On June 20th, 1861, Kautz was serving on the USS Flag.  The Flag was part of the naval blockade off the coast of Savannah, Georgia.  The Flag captured the Confederate blockade runner Hannah Balch and Kautz was ordered to sail her to Philadelphia as a prize of war.  On June 25th, the Hannah Balch was in turn captured by the more powerful Confederate privateer, CSS Coffee.  Albert and his six crewmen were taken as prisoners of war and held until November of 1861.  Only 22 years old at the time of his capture, Kautz developed a system of exchange that would allow the return of Union prisoners for Confederate prisoners and vice versa.  He received a parole and had talks with the leaders of both sides, including Jefferson Davis and Abraham Lincoln.  He eventually put in place the exchange policy that would free thousands of prisoners throughout the war.  In his case, Kautz was released with 368 enlisted men and two other officers for the similar number of Confederate prisoners.  One of the other Union officers was Lieutenant. John L. Worden of USS Monitor vs. CSS Virginia fame.

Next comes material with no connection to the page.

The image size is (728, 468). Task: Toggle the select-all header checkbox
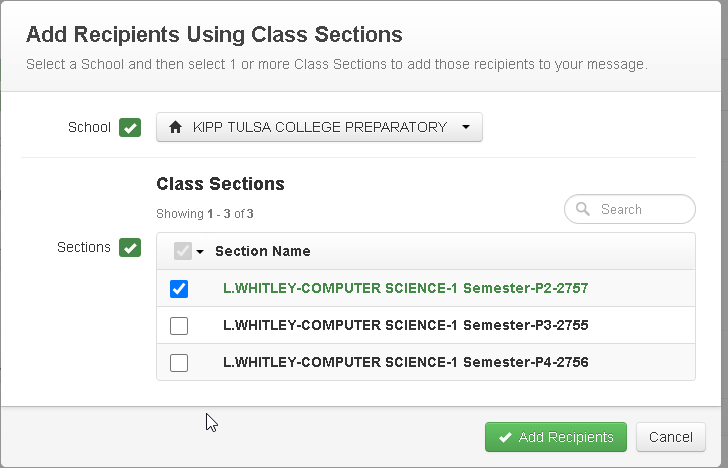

Kautz's next duty was aboard Admiral Farragut’s flagship the USS Hartford in the Gulf of Mexico.  Kautz took an active part in the attack and surrender of New Orleans. He was part of the landing party when Farragut ordered the mayor (John Monroe) to lower the Louisiana state flag from the top of the Customs House roof.  Monroe refused, citing fear of the angry crowd as his reason.  Kautz volunteered to remove the flag and with the escort of marines pushed their way through the ‘howling crowd’. Once atop the Customs House, Kautz lowered the Louisiana flag and replaced it with the United States flag.  In Kautz’s words, “The crowd grew more active and as our landing party only numbered three officers, fifteen sailors, and a dozen marines we were victorious but retreated hastily to the Hartford.”

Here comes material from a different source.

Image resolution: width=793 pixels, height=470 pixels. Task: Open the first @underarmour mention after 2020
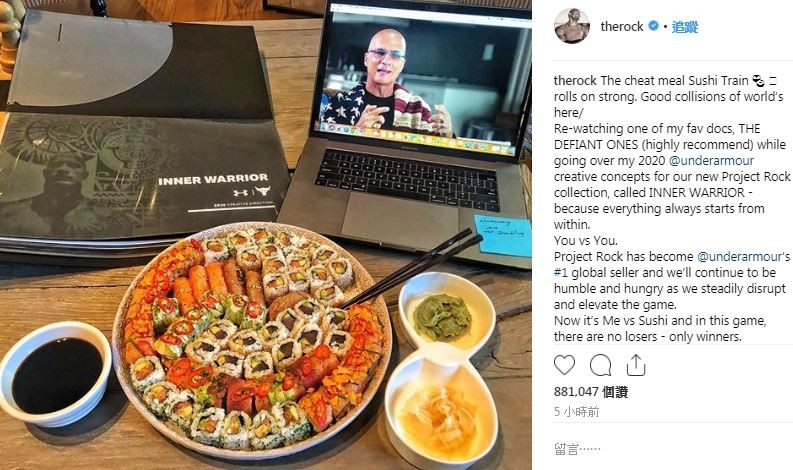pyautogui.click(x=711, y=160)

Kautz was given his own command and promoted to lieutenant commander shortly after the New Orleans adventure.  As master of the steam sloop Juniata he captured the much larger British steamer Victor off Havana, Cuba on May 28th, 1863.  The Victor was carrying supplies bound for the Confederate Army.

His next promotion was as the commander of the USS Winooski.  The Winooski was in Farragut’s fleet that attacked Mobile Bay on August 5th, 1864.  

After the Civil War, Kautz continued climbing through the ranks at several naval installations and aboard several ever increasingly powerful warships.  In 1898 he was a rear admiral in the Pacific Fleet and was in command of the American forces in the Samoan Islands.  He was instrumental in suppressing the insurgent forces under the native leader, Mataafa, and securing a lasting peace on the islands.  Kautz’s success in Samoa propelled him to his promotion to Commander of the U.S. Pacific Fleet with the battleship USS Iowa as his flagship.  He served in that position from early 1900 until his retirement in 1901.

During his many years of service his wife lived in her family home, the brick Hemphill House, which still stands on Front Street in Ripley.  Albert returned to that house when on leave but upon his retirement the couple moved to Florence, Italy.  The admiral died on February 6th, 1907, and in March of that year the cruiser USS Baltimore returned his ashes to the United States.  Rear Admiral Albert Kautz is buried in Arlington National Cemetery beside his wife, his brother August, and their close friend, Phillip Sheridan. 

Sunday, April 12, 2020

The Fighting Kautzs - August

August Valentine Kautz
Much is made of the Fighting McCooks, often stated (incorrectly) as fourteen men, sons of Daniel and John McCook, who fought during the Civil War.  There is also the "tribe of George" who had sons who served as doctors during the war.  Seventeen men in total served the Union, many who would give their lives for the cause of preserving the United States.  But there is also another "tribe" from Ohio, the sons of Johann Georg (John George) Kautz and Dorethea Elizabetha Lowing, sons who served with some distinction during the war.

Johann Kautz, known to his friends and family as George, was born in 1800 in what is now Baden-Wurtemburg.  Oldest of six brothers and sisters, he married Dorethea in 1821.  Their eldest son, August, was born in Baden while the remaining children were born in the United States.

Dorethea would pass away in 1874, leaving Johann as a widower for his remaining days.  Johann would live until February 22nd, 1888.  The couple is buried in the Pisgah Ridge Cemetery, near Higginsport, in Brown County, Ohio.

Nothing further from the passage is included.